Терпимость объясняется и другим. Давно уже й старше отца. Тот погиб в пятьдесят три. Сыну теперь на тридцать лет больше.
_____________________
Отец воспринимается как сверстник. И ошибки его кажутся мельче, незначительнее. И сходство между ними, которого сын так пугался всегда, представляется почти очевидным.
В конце пути й с удивлением подмечает: в сущности, они оба жили одинаково — в плену иллюзий. Да, да, «выходит так, что и я, и отец были оба обмануты и других обманывали…»
Ему — й опять удивлен? — хочется даже защитить отца. Правда, от кого? От себя.
_________________________
4 апреля 95 г. Примечательна настойчивость, с какой й приводит в наших разговорах совсем другие, чем раньше, подробности собственного детства.
Раньше:…Ругань между отцом и матерью, которая сверлит до сих пор его уши… Отец во время их ссоры бросает в маму горящую свечу…
Теперь:…Ссор в нашем доме не было…
Раньше:…Почти каждый вечер отец бил нас, детей… Болела не сама боль — обида…
Теперь:…В детстве я не знал, что такое «кулак»…
Прежде, вспоминая об отце, й часто видел перед собой его покрасневшее лицо, нервно трясущиеся руки (так выглядит отец вечерами, когда играет в карты и — проигрывает). Иногда вспоминал даже не лицо — его фигуру на городской улице: ни от кого не прячась, отец открыто идет к Еве.

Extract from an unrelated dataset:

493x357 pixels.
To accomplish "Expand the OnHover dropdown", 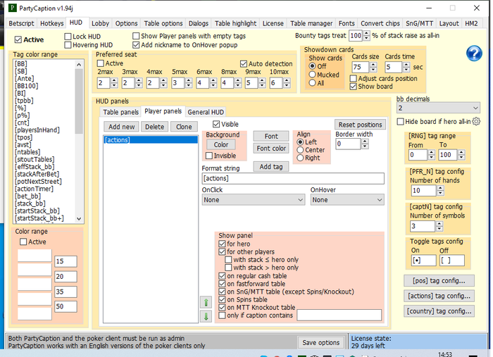I will coord(347,199).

Теперь й отказывается кого-либо судить. Да и грехи отца — они ведь не больше, чем его собственные, чем грехи всех других — грешных — сынов человеческих.
Так, при трезвом свете смерти вдруг меняется для й образ отца. Нет, это уже не озлобленный неудачник. Это человек, который родился и живет не там, где должен был родиться и жить. Он сентиментален, романтичен, готов всегда откликнуться на чужую беду.

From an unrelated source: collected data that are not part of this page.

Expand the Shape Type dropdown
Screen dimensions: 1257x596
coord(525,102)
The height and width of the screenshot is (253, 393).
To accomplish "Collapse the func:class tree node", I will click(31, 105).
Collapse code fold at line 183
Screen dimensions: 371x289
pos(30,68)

Его трагедия — обычная трагедия провинциального Дон Кихота.
Из последних рассказов
13 октября 1995 г. й вздыхает: «Ах, как жаль, что многое я все-таки не успел рассказать вам!»
Говорю: еще не поздно. Прислушивается к себе. И отвечает мне не сразу — из какого-то своего далека: «Нет, поздно. Совсем поздно. Но все-таки попробую кое-что вспомнить».
_________________________
Символично: он рассказывает о двух женщинах, которые когда-то любили его. Прощается с ними, хотя ни той, ни другой давно нет на свете.

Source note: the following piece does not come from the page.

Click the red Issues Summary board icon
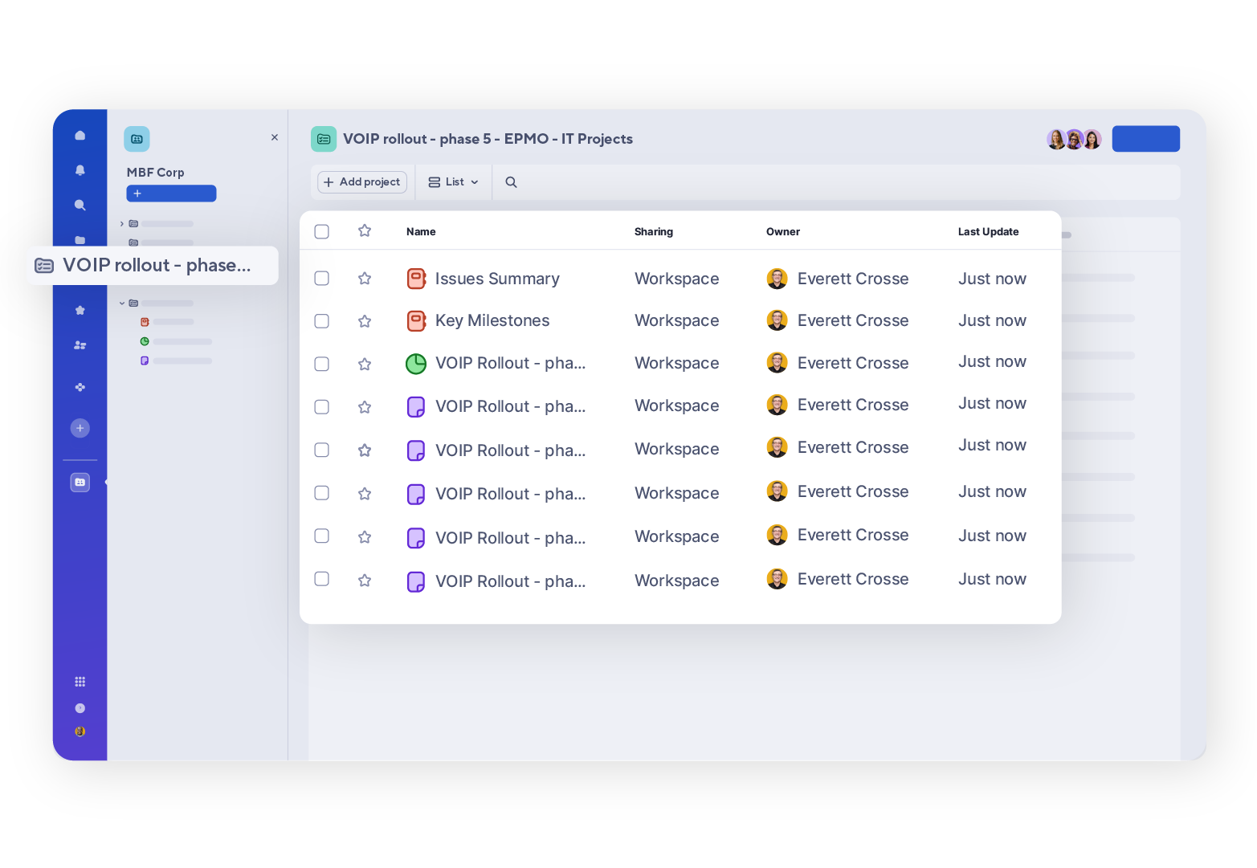This screenshot has width=1257, height=868. pos(416,278)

Опять — любовь и смерть. Рассказы й подводят черту под этими темами в наших беседах.
___________________________
«Я сам не знаю, почему так долго молчал о своей первой любви. Вернее, иногда я упоминал про начало этой истории, но никому и никогда — про развязку.
Ее звали Тереза. Тогда было ей пятнадцать, мне — шестнадцать лет. Мы стояли, что называется, на разных полюсах жизни. Я еврей, она — наполовину литовка, наполовину — полька. Я — сын богача, ее отцом был пьяница, доведший семью едва ли не до нищеты.
И мы понимали: нашу любовь надо прятать от всех. Мы встречались где-нибудь за городом, или — в парке, в темной аллее, или — под мостом, куда, кроме нас, никто, кажется, не забредал.
Тереза была веселой и капризной. Впрочем, цель ее капризов была проста: ей хотелось, чтобы я ее успокаивал. Все наши встречи состояли из игры и — любви. Терезу переполняла веселая энергия. Она обычно не шла — летела. Едва ли не в прямом смысле слова. Я догонял ее. Извинялся за мнимые обиды, целовал. Тереза открыла мне ту любовь, которая приносит только удовольствие. Этого мало? Раньше мне казалось: любви без духовности не бывает. Но, наверное, я не точно представлял самое это понятие — духовность.
Однако вернусь к истории своей давней любви. Вскоре я уехал в Каунас. Тереза осталась в нашем городке. После войны я искал ее. Но Тереза исчезла. Бесследно.
Весточку о ней я получил неожиданно. Сравнительно недавно, лет пятнадцать тому назад. Позвонила какая-то женщина:
— Ваша Тереза на днях умерла.
Я едва выдохнул:
— Как так?
Оказалось, перед войной она вышла замуж. Во время оккупации муж Терезы сотрудничал с немцами. Вроде бы, даже участвовал в убийствах евреев. Они разошлись. Оставшись одна, Тереза спилась — болела душа.
Ее поместили в психиатрическую больницу — сначала в Калварии, потом — в Вильнюсе. Здесь она провела десять лет. Были периоды, когда чувствовала себя нормально. Тогда работала на больничной кухне. Рано или поздно болезнь подступала снова, и Терезу отправляли назад, в палату.
Однажды она рассказала больничной подруге о нашей любви.